» Problem: Format the listing below as a JSON array of strings, with one string per line and blank lines omitted.

» Data for the task:
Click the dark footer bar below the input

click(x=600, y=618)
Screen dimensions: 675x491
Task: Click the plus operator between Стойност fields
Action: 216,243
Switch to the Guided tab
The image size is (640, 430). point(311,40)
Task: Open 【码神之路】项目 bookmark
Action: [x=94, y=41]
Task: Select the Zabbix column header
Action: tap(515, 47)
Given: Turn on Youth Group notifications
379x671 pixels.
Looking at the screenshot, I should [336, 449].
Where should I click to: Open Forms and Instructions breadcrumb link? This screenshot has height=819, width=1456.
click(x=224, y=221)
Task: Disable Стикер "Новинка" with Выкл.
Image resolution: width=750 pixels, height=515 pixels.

» Final answer:
[
  "Click the dark footer bar below the input",
  "click(x=600, y=618)",
  "Screen dimensions: 675x491",
  "Task: Click the plus operator between Стойност fields",
  "Action: 216,243",
  "Switch to the Guided tab",
  "The image size is (640, 430). point(311,40)",
  "Task: Open 【码神之路】项目 bookmark",
  "Action: [x=94, y=41]",
  "Task: Select the Zabbix column header",
  "Action: tap(515, 47)",
  "Given: Turn on Youth Group notifications",
  "379x671 pixels.",
  "Looking at the screenshot, I should [336, 449].",
  "Where should I click to: Open Forms and Instructions breadcrumb link? This screenshot has height=819, width=1456.",
  "click(x=224, y=221)",
  "Task: Disable Стикер \"Новинка\" with Выкл.",
  "Image resolution: width=750 pixels, height=515 pixels."
]